Ideal life? Haha, doesn’t everyone want that?
I don’t really have a choice, the way I see it. Either live the life you want, or be dissatisfied with the one you have. Everything becomes a bit more amplified when you try to straddle the fence.
Well, the life I want is very simple, so I feel very confident about the steps I am taking towards it. I am really seeking to have a conventional life. Husband, kids, pet, wonderful home, enough money to go around. That’s really all I have wanted ever since I was a kid. I can be romantic, but I don’t really care to idealize this life to be ‘perfect’. To me, it’s as simple as wanting this life and being willing to tough out the good and bad that will come from it. If I am capable of doing that, then doubting I will get it seems like a waste of energy that could’ve been used in pursuing my goals (ah, always the hardass, this one).
I am currently going to college to pursue a degree in Psychology. I haven’t had to shovel out any money, so I am good on that front so far. The work isn’t too strenuous, so I have high hopes that I will be able to achieve and maintain a 4.0 GPA and make myself a more desirable candidate for scholarships (a bit of horseshit to me, but beggars can’t be choosers).
I am also looking for a job. Finding that I am skittish and heavily reserved is an annoyance. I also am crap at faking it till I make it when my emotions get involved (Lord have mercy, because I am somehow able to find problems where there are none and also have a fragile countanence. Basically, I am the least desirable employee an employer could want). It seems like making good grades and being kind get you nowhere in the working world. If only I was skittish and obedient, but no, I just had to also harbor a flame that can be difficult to quell when I am being brow beaten or disrespected (pretty much a common occurrence in my last two job). Luckily I can live off of financial aid thus far (well my parents aren’t trying to have me fend for myself, so it isn’t all death and gloom), but I really hope I can learn to perfect being an emotionless husk when the money runs out (but then customers are frightened of me, uuugh, does it ever end?).
As for the husband and kids thing, it’s not something I am taking too seriously at the moment. I am more so on the wavelength of loving me before someone else. College also takes up a fair amount of my time, so I am running at the train of thought that I am entirely too selfish and ambitious at the moment to even give off a “flirt-with-me” vibe. Also, I really just don’t feel like getting to know someone on a level where a relationship or crush can even appear. Basically, I have reverted back to the “boys-have-cooties” stage (but making friends before finding a boyfriend just seems to be what I should do as well).

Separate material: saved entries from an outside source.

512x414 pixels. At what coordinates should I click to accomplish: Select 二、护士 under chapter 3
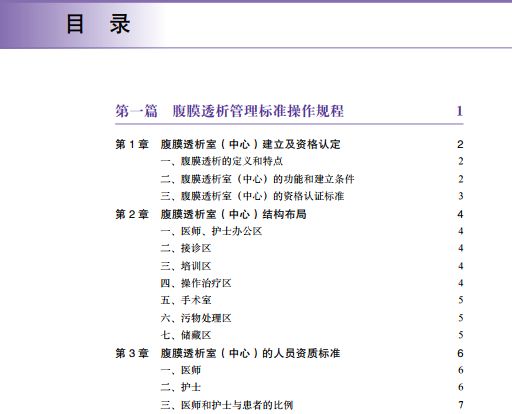181,387
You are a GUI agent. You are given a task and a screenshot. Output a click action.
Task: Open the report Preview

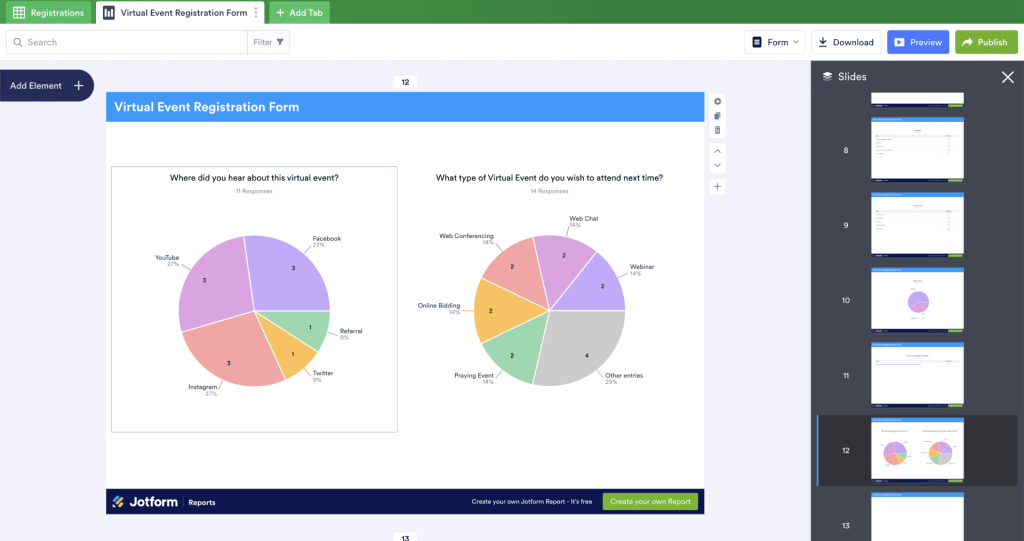[x=918, y=42]
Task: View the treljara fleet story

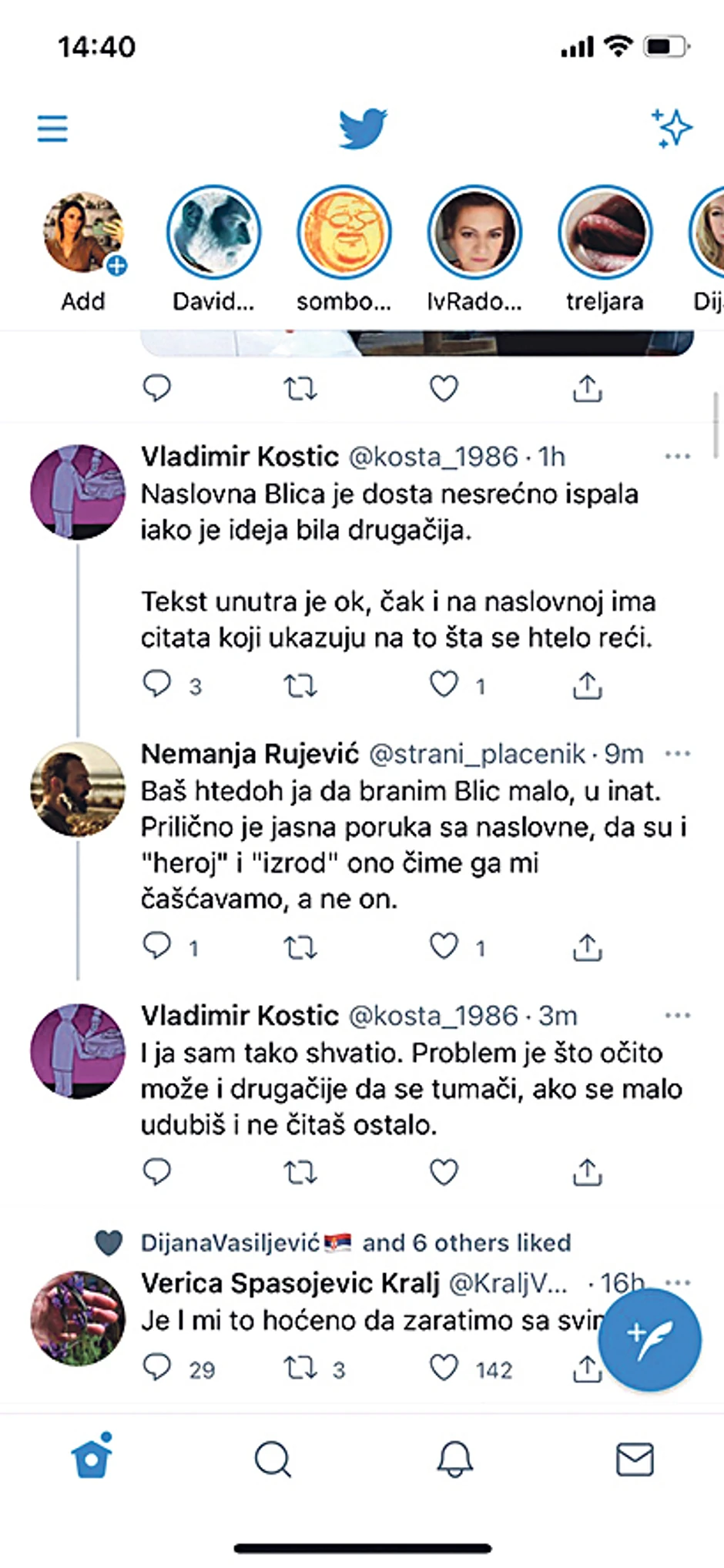Action: (x=605, y=233)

So yeah, I am pretty much playing a waiting game when it comes to the humble ambitions I have. My family bring a fair amount of drama into my life, so at least I am not entirely bored (though I could do without the stress). Well, things seem to have calmed down during the New Year, so maybe a new family dynamic may be arising (fuuuck yes, my only literal wish since middle school). Haha, so as of now, school is the only thing I am throwing my weight around with. I made Dean’s List last semester, so I am trying to keep that hype train going.
Dreams can become reality, ya know. If you believe in them and work to make them happen, then I believe it will come about. Like, even though I have a clear image of what I want in the future, I have learned that keeping my feet on the ground and celebrating the smalls wins reeeallly goes a long way when you are practically trying to manifest something out of thin air (story of my liife). I said in my bio that you can make your dreams a reality, or work to make someone else’s dream a reality. Everyone can probably find a way to use you in a good or bad way, but if you know how to use whatever gifts or quirks you have for yourself, then marching towards what you want will become a piece of pie (or at least it starts to feel that way, which is a small win in and of itself ).
But lol, I kinda just went on a tangent. Back to your post!
Hell yeah dreams exist! Haha. Ah, yes. I have a dream (nah, I got dreamz).
Yep, I am marching towards my goals. I am taking no prisoners! Off with their heads! My way or the highway !
No, I am not fulfilled in my life. Hm, at least there is room for improvement nods philosophically.
What is my life purpose? To do as I please. (Lol, luckily I was born an INFP! I have a moral compass, so I try to have my wants align with what is right. But when it doesn’t, boy can I surprise some people! ).
Okay, hope I answered everythang. Lol, also I was a bit intense. Haha, I either go all the way with something or am completely apathetic to it. When it comes to my dreams, I happen to become pretty fired up (I kinda like challenges? Noo, I just want a simple life for my simple mind ).
Also, I am working on being a better me in all area as of my life (better person, sister, daughter, I want it all) (noo, it’s a challenge). This New Year feels like it’s gonna be a good one for some reason. As for making those things a reality, eh, it’s pretty much becoming less moody (okay, I am now scurrying off onto my optimism train, byyye!).